● **Your assignment**: When you reach the line containing "Image resolution: width=275" in the records below, set it down exactly, together with every later line through the end, but not the pictures.

*** Opening Records shown ***

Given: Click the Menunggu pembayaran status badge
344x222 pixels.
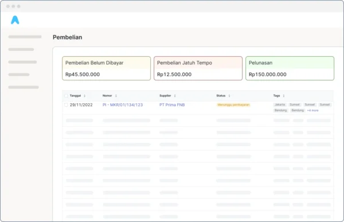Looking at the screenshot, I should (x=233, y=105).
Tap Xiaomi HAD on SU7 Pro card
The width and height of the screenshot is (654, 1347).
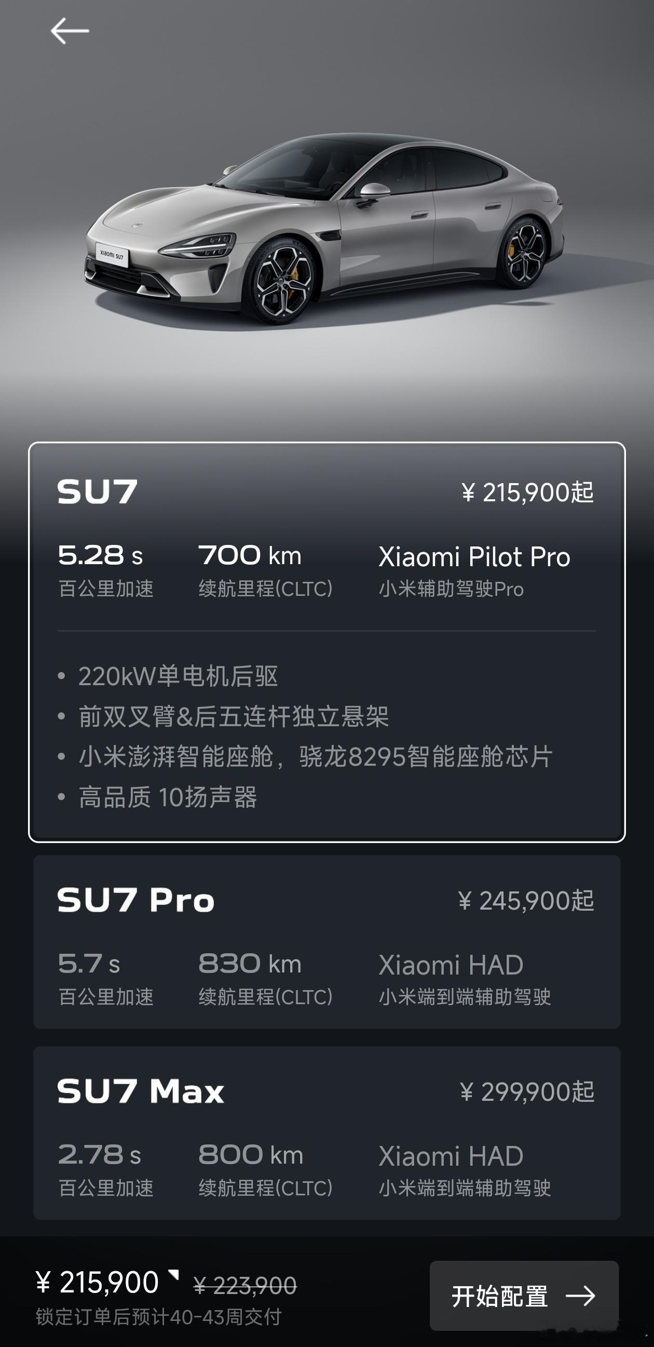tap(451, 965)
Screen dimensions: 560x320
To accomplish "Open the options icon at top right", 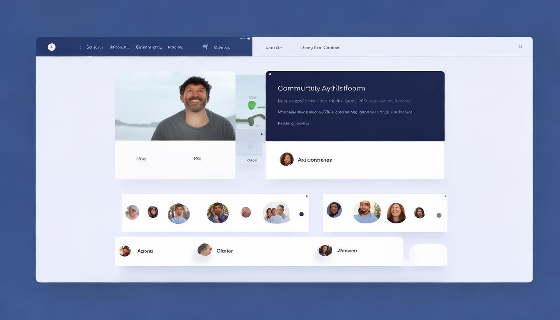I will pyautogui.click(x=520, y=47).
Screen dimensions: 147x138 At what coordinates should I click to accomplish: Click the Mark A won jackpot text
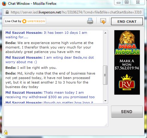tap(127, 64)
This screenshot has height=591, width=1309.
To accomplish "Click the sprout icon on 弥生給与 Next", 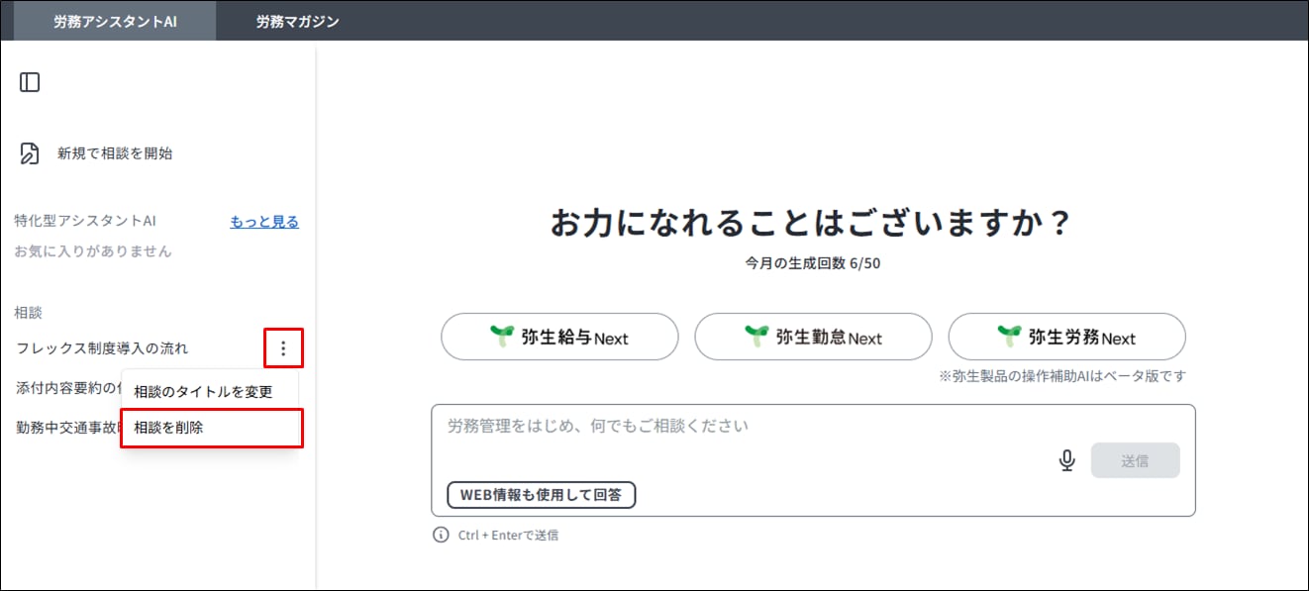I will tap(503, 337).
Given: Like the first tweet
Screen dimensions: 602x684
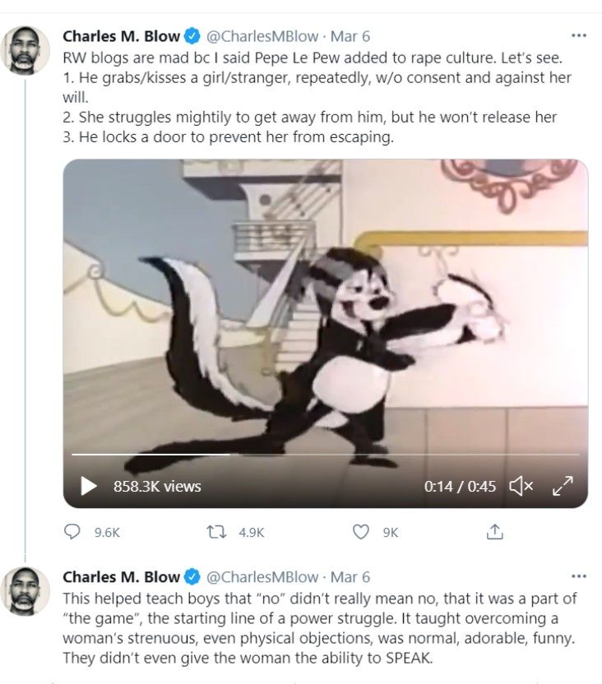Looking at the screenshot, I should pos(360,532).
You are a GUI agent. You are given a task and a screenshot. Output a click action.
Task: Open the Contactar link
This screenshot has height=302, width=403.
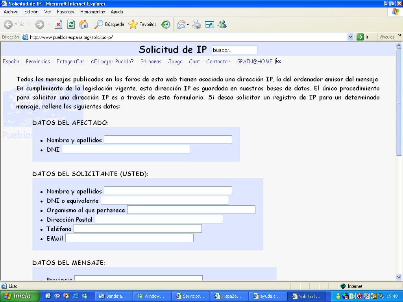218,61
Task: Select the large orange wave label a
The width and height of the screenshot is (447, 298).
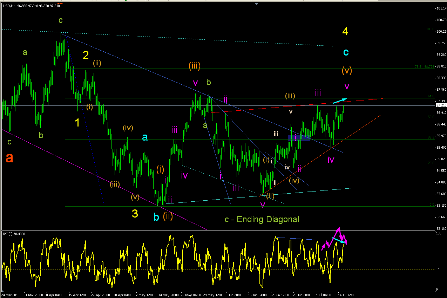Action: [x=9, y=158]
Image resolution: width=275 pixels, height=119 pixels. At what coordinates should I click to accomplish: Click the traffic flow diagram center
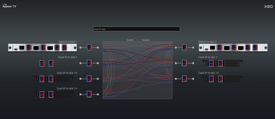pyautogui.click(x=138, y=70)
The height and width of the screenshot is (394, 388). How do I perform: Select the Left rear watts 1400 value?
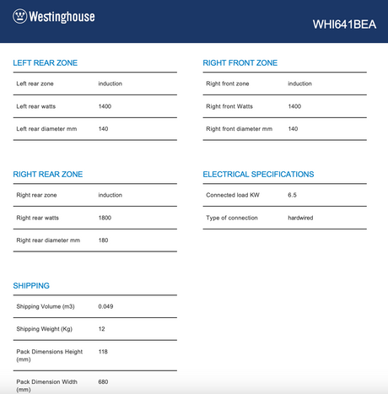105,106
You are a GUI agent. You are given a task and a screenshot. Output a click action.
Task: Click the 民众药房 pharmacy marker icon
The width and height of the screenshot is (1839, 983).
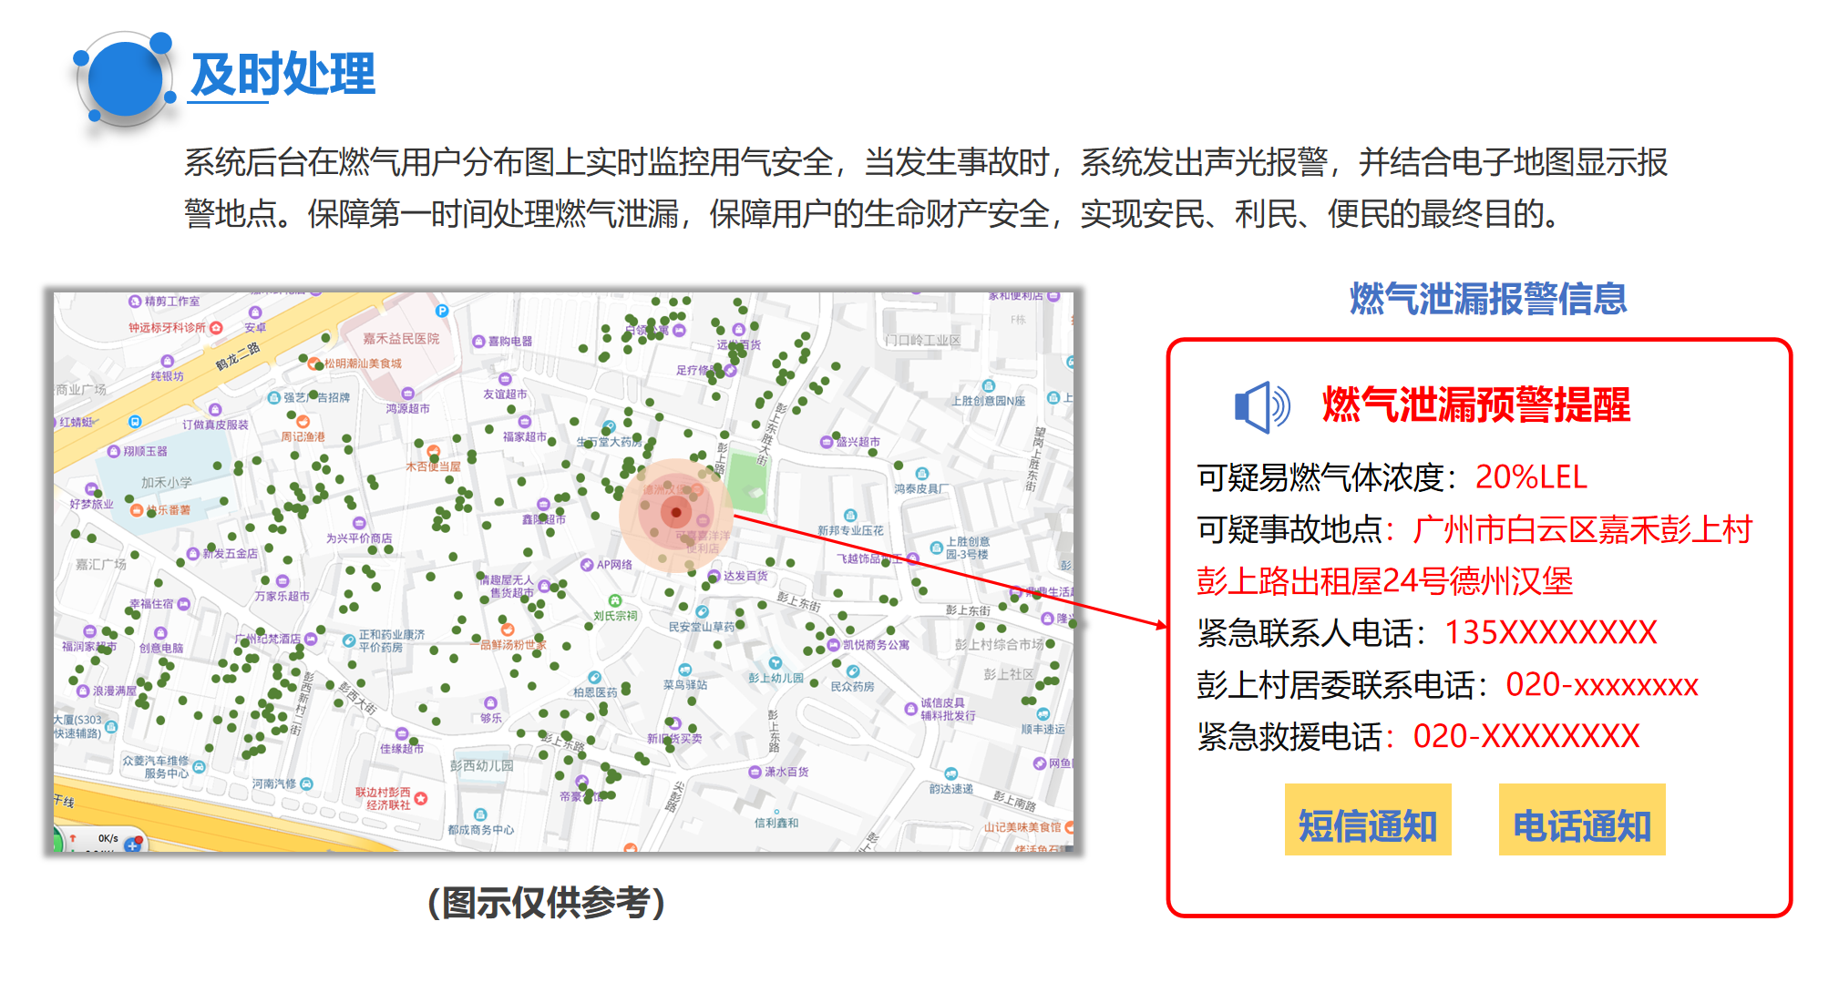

*** Closing Records shown ***

● **Solution to this problem**:
Image resolution: width=275 pixels, height=119 pixels. At what coordinates should I click to accomplish: Click the traffic flow diagram center
pyautogui.click(x=138, y=70)
The height and width of the screenshot is (394, 388). How do I perform: Select the Left rear watts 1400 value?
105,106
You are a GUI agent. You are given a task and a screenshot. Output a click action.
Task: Click the 民众药房 pharmacy marker icon
The width and height of the screenshot is (1839, 983).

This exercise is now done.